Gorsko Ablanovo () is a village in northern Bulgaria. It is located in Opaka Municipality in Targovishte Province.

Population
Gorsko Ablanovo has suffered from the general population decline that has affected the whole country.

History
On August 24, 1877, in between Gorsko Ablanovo and Katselovo there was a major battle of the Russo-Turkish war of 1877-78. The Ottoman forces commanded by Mehmed Ali Pasha and Sabit Pasha, consisted of about 27,000 soldiers, 50 cannons with reserves of 12,500 soldiers and 31 guns and outnumbered the Russian troops commanded by Crown Prince Alexander Alexandrovich and Major-General Alexei Timofeev who had 10 battalions and 50 guns. The Ottoman army won the battle but not the war. The Russian losses were 1301 killed and wounded, the Ottoman losses are unknown.

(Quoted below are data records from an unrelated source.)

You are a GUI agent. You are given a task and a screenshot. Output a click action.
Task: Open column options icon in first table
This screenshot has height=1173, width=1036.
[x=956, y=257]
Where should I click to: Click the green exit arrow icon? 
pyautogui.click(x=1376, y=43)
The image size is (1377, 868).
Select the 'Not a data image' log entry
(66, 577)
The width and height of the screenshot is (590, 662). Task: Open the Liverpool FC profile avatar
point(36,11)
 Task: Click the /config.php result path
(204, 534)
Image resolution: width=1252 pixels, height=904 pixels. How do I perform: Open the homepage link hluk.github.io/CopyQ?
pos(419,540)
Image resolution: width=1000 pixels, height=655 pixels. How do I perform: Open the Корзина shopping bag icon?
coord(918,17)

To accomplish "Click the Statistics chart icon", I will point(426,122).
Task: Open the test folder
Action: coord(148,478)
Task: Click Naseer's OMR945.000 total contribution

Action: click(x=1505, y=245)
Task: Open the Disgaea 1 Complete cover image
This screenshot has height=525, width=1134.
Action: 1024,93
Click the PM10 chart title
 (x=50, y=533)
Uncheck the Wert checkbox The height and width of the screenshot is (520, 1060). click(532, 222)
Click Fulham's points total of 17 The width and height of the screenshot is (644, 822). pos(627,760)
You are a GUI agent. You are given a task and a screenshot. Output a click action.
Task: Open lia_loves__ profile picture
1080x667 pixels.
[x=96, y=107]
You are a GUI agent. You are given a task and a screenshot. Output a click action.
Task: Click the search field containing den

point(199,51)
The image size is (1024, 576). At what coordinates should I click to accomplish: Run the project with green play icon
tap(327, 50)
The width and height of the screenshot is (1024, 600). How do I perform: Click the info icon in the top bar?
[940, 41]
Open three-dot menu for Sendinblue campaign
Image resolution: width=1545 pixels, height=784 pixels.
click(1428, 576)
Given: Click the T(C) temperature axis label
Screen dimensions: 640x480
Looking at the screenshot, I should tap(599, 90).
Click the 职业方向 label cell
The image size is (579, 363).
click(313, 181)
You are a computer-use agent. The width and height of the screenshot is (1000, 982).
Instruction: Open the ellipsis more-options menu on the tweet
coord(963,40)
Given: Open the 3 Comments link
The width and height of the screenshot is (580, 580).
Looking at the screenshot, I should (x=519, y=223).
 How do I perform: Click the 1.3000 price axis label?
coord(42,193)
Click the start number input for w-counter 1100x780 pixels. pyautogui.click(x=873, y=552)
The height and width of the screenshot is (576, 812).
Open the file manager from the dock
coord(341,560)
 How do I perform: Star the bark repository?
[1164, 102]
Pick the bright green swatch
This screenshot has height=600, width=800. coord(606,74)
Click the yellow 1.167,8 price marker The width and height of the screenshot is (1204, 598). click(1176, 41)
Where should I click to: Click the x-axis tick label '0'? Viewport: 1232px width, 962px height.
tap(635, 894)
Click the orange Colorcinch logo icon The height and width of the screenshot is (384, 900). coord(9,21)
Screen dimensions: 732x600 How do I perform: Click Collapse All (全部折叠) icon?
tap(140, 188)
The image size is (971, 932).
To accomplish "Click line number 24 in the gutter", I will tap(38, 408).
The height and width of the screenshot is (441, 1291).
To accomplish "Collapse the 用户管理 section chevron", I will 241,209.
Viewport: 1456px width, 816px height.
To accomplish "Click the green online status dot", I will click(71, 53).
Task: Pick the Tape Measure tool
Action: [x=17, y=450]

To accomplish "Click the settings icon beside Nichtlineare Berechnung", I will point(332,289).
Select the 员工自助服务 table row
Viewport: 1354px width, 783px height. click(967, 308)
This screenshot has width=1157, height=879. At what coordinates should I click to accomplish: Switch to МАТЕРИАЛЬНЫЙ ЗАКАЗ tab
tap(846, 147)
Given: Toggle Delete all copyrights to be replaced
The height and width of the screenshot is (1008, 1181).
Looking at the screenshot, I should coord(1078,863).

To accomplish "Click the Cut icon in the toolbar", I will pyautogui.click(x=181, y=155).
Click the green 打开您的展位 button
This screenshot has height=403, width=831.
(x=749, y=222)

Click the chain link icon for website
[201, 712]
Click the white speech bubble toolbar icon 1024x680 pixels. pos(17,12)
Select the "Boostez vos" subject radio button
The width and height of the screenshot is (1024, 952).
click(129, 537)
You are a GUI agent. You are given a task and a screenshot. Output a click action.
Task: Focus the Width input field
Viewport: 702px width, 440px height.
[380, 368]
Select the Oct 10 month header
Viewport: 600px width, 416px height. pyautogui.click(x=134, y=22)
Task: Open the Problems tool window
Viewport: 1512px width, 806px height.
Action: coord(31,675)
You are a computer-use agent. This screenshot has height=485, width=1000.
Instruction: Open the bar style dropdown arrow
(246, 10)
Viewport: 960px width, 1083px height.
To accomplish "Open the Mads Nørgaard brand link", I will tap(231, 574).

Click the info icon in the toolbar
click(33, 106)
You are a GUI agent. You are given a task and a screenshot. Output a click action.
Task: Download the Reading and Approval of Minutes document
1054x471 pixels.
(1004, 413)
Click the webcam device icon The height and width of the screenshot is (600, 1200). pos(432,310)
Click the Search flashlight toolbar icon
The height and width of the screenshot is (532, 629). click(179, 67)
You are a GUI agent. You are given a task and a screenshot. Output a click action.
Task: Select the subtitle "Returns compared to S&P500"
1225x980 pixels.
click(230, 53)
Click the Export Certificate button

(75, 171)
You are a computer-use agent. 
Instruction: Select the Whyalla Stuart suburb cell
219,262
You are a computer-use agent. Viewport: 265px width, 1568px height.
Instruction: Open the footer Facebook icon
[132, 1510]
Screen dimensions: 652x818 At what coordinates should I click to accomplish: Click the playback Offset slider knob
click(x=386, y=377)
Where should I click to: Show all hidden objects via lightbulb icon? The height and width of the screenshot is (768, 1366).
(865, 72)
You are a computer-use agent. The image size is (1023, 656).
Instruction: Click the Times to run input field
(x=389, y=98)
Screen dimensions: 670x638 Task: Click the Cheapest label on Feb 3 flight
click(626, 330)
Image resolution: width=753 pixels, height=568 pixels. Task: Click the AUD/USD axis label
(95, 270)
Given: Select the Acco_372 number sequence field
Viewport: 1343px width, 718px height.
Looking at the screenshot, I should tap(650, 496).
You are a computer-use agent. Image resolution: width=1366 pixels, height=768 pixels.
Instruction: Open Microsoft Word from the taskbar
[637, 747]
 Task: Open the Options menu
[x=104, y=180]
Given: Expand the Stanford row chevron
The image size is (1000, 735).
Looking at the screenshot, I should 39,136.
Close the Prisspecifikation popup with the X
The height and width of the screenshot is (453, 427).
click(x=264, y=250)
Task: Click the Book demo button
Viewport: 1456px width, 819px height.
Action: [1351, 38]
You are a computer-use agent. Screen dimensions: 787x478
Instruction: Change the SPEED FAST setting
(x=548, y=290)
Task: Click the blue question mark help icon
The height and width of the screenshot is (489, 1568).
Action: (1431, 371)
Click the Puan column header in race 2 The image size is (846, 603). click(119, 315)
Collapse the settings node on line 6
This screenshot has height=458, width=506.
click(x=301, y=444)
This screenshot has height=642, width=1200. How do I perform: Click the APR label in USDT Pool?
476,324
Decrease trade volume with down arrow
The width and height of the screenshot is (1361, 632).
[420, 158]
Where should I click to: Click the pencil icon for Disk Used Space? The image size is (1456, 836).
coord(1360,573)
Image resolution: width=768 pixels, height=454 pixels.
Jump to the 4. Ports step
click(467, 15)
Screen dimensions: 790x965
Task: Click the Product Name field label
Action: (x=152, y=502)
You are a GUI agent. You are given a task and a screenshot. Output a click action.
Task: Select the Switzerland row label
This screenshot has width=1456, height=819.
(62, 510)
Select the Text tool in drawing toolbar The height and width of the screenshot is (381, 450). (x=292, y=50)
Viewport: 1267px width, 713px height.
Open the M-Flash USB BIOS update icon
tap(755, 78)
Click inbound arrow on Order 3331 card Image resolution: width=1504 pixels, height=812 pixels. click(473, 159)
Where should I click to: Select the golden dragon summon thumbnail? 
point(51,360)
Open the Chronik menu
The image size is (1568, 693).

Eventually the area was liberated from Ottoman control which led to the Treaty of Berlin, which in turn was instrumental in creating the Principality of Bulgaria which, in 1908, officially declared independence and formed the Kingdom of Bulgaria after 512 years of Ottoman rule.

Today the area around Gorsko Ablanovo is a mixture of forests and farmland, the climate is temperate, with cold snowy winters and hot dry summers.